Shelia Water’s Waters Rising, an epistolary record of the 1966 Florence flood, has just been published. I ordered a copy through The Legacy Press, and I am eagerly looking forward to reading it. What better way to commemorate the 50th anniversary of, arguably, the defining event in 20th century book conservation?

Many aspects of modern book conservation were formed during this time: phased conservation as a way to deal with masses of books, collegial exchange of information rather than the hoarding of craft secrets, a reconsideration of the virtues of limp vellum binding, an awareness of the problems of in-boards leather binding, and the hegemonic influence of UK based book conservation philosophy.

The book also includes a digitally remastered DVD of Roger Hill’s film, Restoration of Books, Florence, 1968, which should provide a nice macro overview of this event to accompany the micro detail found in the letters.

 
waters

 

The Blurb:

In Waters Rising, renowned calligrapher Sheila Waters recounts the story of the role that her husband Peter Waters (1930–2003) played as the person in charge of organizing the monumental efforts to save severely damaged books in the Biblioteca Nazionale Centrale di Firenze (National Library, Florence) after the devastating flood in 1966 fifty years ago.

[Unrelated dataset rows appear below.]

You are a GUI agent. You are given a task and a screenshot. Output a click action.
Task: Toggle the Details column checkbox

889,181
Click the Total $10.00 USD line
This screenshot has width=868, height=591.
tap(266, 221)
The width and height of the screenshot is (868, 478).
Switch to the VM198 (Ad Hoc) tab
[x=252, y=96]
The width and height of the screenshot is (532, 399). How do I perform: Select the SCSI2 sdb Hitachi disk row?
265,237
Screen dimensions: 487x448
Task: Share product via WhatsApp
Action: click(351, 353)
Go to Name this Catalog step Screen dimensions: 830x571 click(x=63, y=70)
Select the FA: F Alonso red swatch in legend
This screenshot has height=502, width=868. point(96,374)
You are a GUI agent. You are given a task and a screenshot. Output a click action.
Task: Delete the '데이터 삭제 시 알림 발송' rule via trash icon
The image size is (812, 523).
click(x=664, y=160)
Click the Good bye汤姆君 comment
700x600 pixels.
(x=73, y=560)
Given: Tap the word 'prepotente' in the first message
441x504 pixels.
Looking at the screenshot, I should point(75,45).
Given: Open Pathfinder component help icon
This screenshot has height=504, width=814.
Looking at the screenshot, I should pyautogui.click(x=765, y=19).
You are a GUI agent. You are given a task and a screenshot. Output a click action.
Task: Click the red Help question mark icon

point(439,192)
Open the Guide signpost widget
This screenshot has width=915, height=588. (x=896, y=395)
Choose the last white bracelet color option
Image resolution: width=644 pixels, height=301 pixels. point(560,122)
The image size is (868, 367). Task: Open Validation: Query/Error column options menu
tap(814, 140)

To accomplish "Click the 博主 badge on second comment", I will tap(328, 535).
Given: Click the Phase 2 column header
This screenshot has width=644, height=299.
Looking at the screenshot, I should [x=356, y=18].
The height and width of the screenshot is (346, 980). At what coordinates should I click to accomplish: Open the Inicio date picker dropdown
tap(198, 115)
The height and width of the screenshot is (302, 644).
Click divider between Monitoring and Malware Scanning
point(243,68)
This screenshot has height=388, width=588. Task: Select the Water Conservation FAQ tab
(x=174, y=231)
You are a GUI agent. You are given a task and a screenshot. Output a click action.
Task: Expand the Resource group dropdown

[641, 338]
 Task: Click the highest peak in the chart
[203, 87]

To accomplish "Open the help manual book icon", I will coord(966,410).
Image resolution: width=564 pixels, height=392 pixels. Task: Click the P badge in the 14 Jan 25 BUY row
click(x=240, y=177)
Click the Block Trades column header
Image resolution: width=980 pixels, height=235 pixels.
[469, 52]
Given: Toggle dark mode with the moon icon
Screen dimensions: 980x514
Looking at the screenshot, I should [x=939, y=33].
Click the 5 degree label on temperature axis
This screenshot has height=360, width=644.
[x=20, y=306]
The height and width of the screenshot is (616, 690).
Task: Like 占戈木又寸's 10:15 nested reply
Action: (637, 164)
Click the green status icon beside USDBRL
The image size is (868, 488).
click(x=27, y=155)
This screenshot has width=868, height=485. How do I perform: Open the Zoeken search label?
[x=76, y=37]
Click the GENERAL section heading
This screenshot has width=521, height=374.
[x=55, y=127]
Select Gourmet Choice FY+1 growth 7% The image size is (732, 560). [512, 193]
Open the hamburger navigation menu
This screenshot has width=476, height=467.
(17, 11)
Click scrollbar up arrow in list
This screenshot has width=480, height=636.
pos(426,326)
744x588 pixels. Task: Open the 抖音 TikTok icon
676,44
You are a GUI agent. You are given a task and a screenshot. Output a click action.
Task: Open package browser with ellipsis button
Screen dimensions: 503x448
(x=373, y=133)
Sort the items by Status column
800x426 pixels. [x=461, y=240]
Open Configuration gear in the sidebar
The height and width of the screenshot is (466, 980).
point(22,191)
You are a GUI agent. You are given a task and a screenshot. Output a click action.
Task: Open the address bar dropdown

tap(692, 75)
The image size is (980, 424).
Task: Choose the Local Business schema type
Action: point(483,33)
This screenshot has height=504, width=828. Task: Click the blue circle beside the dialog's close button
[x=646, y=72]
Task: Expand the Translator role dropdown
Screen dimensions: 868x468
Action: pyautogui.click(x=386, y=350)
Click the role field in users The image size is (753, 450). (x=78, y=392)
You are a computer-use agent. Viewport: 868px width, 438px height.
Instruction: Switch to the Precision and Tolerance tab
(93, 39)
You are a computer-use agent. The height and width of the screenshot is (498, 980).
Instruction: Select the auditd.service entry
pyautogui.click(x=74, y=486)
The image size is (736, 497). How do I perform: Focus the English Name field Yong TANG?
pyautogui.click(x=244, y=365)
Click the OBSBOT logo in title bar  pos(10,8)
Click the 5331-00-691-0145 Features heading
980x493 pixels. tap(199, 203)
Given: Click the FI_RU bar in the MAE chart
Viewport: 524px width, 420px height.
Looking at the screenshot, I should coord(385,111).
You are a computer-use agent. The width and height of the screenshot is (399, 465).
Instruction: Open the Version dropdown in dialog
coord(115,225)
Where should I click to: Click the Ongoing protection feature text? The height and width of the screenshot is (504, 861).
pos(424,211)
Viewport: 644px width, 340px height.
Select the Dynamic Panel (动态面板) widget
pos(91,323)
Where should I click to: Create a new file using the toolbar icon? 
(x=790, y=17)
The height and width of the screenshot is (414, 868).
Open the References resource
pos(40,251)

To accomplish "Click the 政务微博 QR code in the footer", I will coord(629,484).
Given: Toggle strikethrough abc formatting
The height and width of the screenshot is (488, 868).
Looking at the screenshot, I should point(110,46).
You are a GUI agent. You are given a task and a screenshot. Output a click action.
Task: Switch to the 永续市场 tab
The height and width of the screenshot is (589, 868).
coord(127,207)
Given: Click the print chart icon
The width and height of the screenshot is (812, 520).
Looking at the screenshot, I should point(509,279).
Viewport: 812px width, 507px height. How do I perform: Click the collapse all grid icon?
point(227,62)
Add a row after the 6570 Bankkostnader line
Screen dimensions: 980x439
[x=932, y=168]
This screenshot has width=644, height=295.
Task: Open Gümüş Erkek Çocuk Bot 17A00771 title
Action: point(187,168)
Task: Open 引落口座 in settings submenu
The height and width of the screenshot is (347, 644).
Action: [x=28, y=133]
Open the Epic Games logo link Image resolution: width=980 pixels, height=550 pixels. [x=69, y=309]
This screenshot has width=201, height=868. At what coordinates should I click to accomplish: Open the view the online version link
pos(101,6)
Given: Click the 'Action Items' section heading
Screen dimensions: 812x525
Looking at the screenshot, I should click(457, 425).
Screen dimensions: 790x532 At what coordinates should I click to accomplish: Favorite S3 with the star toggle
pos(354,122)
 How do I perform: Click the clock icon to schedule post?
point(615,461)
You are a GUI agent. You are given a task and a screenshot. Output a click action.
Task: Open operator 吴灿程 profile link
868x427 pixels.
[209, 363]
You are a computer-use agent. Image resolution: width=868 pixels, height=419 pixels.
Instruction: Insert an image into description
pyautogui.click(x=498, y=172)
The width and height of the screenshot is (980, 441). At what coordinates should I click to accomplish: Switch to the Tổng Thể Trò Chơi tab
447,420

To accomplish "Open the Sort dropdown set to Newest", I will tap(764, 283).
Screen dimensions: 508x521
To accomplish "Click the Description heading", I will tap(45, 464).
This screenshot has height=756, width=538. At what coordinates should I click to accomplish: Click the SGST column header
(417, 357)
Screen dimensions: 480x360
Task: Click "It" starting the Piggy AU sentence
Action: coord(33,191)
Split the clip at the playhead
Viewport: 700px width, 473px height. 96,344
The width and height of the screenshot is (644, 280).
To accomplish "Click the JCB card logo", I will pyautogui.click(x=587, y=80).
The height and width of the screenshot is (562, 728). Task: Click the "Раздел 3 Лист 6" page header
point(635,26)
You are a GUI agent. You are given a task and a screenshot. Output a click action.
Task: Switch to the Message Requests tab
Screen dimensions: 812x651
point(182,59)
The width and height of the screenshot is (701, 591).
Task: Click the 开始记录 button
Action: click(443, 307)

To give the most complete picture of the events that occurred initially in the recovery mission, Sheila presents nearly 50 of Peter’s letters written between the end of November 1966 and April 1967, in which he described day-to-day happenings, and her letters back, which kept him informed about things at home and boosted his confidence when problems seemed to be overwhelming.

In addition to these letters and Sheila’s narrative diary and timeline of events, Randy Silverman, Head of Preservation, University of Utah, has written a thought-provoking introduction that puts those conservation efforts into the context of today’s practices. Also, Valerii P. Leonov has written an appreciation of Peter’s assistance in the aftermath of a fire in 1988 that ravaged the Library of the Russian Academy of Sciences. The accompanying DVD features a digital remastering of Roger Hill’s film Restoration of Books, Florence, 1968.

Waters Rising is dedicated to the people whose names appear herein and to those unnamed Mud Angels who salvaged the books that the flood waters left behind.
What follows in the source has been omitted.